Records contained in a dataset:
==========

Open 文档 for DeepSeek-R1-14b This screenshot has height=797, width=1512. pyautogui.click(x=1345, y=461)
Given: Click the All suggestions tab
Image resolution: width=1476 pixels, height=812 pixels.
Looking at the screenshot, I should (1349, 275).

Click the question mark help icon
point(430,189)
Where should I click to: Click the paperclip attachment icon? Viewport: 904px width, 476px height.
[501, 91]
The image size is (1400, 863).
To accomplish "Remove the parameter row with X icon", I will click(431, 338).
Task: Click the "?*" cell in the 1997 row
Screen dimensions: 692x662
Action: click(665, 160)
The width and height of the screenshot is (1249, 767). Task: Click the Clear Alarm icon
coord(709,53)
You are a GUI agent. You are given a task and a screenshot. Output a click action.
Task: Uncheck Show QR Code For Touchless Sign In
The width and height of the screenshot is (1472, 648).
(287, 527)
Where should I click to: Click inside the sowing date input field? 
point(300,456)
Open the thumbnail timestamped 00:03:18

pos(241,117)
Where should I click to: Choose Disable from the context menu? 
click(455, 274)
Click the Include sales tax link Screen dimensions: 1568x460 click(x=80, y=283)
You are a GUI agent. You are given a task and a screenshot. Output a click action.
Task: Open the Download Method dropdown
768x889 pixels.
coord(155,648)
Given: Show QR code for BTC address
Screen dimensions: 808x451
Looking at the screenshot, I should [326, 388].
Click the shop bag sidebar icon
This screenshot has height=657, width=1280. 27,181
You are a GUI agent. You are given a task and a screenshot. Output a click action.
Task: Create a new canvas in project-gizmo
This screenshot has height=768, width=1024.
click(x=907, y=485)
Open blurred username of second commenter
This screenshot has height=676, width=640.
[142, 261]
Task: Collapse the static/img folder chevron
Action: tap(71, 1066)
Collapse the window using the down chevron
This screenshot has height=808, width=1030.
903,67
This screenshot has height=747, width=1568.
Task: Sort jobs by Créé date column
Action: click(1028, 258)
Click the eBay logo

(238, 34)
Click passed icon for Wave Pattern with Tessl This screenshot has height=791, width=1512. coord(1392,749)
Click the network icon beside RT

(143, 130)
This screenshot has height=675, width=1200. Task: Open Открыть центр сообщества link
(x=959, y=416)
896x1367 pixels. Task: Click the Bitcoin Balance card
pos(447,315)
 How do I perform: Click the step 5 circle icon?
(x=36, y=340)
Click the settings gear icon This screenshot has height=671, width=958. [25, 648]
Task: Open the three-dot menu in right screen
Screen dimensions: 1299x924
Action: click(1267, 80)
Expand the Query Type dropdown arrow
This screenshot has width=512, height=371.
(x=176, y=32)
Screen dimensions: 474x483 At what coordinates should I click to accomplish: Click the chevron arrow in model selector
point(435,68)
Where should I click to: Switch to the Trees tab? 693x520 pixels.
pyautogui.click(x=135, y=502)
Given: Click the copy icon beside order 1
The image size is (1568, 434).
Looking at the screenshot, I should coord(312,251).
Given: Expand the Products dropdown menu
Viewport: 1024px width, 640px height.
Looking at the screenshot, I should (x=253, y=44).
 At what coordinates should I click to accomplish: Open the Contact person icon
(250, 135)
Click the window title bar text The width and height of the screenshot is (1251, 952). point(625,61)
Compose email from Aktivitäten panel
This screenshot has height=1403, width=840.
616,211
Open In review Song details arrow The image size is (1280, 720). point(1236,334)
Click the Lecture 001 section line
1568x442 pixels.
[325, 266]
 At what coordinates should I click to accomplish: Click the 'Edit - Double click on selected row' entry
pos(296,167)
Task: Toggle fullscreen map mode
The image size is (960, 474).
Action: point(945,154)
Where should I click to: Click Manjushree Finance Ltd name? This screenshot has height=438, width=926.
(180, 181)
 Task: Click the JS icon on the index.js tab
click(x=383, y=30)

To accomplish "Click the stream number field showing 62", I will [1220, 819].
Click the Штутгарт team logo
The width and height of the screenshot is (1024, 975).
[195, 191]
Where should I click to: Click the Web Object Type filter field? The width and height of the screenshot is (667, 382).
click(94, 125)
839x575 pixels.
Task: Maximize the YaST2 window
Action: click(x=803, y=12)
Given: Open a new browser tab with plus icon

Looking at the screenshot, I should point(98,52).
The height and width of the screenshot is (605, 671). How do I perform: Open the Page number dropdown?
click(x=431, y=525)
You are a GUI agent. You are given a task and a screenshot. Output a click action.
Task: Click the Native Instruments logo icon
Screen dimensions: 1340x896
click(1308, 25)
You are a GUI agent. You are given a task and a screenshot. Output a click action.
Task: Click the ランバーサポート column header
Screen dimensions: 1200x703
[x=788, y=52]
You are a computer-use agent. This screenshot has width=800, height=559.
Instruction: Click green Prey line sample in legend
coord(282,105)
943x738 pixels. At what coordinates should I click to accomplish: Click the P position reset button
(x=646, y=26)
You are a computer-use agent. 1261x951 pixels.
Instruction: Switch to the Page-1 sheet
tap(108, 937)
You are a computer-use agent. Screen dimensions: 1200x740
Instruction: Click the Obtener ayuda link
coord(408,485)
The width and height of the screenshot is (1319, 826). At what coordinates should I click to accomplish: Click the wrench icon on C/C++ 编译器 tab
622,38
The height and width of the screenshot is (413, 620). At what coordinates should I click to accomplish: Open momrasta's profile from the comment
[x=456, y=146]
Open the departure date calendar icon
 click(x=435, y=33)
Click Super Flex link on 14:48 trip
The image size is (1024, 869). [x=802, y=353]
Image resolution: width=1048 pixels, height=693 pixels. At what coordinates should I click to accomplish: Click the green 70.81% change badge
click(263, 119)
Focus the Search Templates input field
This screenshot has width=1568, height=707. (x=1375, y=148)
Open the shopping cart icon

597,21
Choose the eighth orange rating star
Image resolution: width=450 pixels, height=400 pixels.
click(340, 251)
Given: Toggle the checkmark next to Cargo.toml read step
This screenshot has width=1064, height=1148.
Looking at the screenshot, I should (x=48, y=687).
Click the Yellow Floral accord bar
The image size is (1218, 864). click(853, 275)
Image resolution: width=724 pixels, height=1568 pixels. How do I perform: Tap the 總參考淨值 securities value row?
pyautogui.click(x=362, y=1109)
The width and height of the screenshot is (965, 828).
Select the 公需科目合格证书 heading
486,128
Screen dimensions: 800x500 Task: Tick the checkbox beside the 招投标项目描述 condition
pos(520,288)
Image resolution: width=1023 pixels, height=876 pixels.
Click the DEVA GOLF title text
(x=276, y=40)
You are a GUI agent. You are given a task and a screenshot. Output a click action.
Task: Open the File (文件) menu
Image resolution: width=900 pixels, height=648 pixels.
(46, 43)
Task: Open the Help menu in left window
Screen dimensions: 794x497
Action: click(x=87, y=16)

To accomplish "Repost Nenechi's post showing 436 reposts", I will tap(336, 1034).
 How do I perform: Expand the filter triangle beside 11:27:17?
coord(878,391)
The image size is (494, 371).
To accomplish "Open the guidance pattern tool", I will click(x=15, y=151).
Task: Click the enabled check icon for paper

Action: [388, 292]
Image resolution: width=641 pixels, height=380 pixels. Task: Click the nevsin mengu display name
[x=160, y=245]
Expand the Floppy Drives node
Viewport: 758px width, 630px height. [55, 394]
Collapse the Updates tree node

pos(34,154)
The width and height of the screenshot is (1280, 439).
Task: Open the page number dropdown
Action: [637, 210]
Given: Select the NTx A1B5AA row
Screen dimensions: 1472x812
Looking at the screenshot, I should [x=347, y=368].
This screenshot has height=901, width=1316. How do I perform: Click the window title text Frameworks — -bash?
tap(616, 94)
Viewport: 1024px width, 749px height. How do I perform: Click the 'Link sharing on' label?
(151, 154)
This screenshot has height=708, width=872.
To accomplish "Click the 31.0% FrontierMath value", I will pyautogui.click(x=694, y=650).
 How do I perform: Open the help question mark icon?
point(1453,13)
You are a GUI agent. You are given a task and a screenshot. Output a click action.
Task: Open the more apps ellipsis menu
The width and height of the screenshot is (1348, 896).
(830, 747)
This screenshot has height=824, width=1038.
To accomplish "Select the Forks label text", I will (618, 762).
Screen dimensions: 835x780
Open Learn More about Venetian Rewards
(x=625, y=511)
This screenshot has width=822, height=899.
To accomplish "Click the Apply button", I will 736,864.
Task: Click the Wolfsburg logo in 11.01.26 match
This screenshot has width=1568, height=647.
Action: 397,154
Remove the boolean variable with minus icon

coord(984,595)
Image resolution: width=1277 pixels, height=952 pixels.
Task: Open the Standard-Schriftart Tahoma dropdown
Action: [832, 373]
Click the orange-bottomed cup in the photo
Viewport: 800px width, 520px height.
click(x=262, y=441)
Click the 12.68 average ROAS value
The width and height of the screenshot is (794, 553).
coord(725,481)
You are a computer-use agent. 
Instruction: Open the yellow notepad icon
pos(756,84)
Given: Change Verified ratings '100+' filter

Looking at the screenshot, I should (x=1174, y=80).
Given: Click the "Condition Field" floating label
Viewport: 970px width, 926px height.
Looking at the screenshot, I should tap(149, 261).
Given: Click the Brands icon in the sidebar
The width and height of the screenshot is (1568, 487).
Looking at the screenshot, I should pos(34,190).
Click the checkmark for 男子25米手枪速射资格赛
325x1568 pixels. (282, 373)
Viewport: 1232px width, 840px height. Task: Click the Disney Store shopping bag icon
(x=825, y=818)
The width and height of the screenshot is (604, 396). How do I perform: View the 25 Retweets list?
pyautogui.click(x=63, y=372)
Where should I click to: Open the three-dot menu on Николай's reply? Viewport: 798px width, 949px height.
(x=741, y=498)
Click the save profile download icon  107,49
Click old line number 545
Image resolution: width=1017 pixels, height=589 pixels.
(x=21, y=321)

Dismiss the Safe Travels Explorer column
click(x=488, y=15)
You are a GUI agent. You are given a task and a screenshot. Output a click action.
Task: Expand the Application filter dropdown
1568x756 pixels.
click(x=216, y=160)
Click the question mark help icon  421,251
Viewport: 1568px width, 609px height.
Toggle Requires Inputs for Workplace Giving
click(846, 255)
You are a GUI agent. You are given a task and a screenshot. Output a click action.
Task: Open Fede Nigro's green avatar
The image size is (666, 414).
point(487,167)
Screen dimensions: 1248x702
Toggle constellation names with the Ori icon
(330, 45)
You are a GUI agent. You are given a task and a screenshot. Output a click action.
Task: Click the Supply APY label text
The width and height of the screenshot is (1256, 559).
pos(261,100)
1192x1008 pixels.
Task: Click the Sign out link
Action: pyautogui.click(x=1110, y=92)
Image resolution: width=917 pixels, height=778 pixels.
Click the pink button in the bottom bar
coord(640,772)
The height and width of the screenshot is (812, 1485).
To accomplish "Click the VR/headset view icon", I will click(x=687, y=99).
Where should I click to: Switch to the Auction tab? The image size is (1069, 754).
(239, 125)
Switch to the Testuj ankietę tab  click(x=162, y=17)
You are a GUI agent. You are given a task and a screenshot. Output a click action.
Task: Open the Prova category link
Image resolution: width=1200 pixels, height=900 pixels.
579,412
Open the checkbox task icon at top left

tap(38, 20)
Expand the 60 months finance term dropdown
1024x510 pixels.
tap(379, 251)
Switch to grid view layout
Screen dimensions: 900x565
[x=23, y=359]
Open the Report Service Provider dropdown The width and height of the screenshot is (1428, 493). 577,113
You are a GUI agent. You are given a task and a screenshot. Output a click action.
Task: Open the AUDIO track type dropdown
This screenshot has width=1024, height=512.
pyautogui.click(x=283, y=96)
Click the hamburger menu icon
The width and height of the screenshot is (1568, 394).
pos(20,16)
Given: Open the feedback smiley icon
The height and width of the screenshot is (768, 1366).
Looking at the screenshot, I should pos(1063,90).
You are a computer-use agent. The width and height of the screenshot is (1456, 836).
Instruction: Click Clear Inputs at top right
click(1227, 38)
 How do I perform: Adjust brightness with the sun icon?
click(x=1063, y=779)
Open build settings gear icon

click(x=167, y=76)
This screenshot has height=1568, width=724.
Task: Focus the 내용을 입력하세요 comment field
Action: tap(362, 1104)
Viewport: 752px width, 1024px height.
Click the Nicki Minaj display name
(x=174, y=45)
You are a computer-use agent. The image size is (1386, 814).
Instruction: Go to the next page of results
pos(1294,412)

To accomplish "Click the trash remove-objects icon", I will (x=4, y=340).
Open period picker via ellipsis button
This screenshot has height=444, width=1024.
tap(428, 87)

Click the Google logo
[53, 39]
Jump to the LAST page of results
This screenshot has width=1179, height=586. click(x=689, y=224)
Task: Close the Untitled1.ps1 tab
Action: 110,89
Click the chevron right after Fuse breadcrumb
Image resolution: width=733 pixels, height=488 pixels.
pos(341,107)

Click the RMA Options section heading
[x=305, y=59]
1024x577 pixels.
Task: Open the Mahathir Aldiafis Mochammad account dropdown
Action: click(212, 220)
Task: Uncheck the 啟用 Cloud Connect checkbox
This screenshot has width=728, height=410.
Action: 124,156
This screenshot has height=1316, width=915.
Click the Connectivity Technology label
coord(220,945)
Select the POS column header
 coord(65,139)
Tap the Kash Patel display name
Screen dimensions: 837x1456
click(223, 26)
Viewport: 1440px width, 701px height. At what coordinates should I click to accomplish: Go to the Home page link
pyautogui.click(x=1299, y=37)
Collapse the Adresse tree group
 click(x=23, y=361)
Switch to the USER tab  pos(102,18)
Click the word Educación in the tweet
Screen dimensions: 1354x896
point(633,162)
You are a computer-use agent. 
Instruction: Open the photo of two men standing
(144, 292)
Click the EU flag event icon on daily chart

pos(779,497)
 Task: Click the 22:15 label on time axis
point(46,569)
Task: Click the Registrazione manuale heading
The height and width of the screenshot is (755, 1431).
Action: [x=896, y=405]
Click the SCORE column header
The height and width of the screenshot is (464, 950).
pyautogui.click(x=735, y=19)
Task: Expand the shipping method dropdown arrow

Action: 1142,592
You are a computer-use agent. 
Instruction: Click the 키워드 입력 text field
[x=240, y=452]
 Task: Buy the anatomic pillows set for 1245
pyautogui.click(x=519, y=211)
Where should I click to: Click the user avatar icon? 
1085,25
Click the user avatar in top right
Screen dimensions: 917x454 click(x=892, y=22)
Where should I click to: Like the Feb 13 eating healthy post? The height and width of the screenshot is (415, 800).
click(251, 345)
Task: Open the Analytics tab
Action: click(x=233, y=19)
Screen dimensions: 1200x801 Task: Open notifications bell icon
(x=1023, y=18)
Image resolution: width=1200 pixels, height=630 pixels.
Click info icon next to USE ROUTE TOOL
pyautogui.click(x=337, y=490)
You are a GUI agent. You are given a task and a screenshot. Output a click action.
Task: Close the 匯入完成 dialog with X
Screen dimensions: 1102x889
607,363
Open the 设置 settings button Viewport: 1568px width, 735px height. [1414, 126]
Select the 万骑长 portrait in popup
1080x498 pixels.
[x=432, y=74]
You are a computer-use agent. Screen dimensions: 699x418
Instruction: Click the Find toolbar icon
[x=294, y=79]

==========

THE PROBLEM:
Please find every line in the records above that holds the word "computer" and copy it.

TASK OUTPUT:
You are a computer-use agent. This screenshot has width=800, height=559.
You are a computer-use agent. 1261x951 pixels.
You are a computer-use agent. Screen dimensions: 1200x740
You are a computer-use agent. 
You are a computer-use agent. The width and height of the screenshot is (1456, 836).
You are a computer-use agent. The image size is (1386, 814).
You are a computer-use agent. 
You are a computer-use agent. 
You are a computer-use agent. Screen dimensions: 699x418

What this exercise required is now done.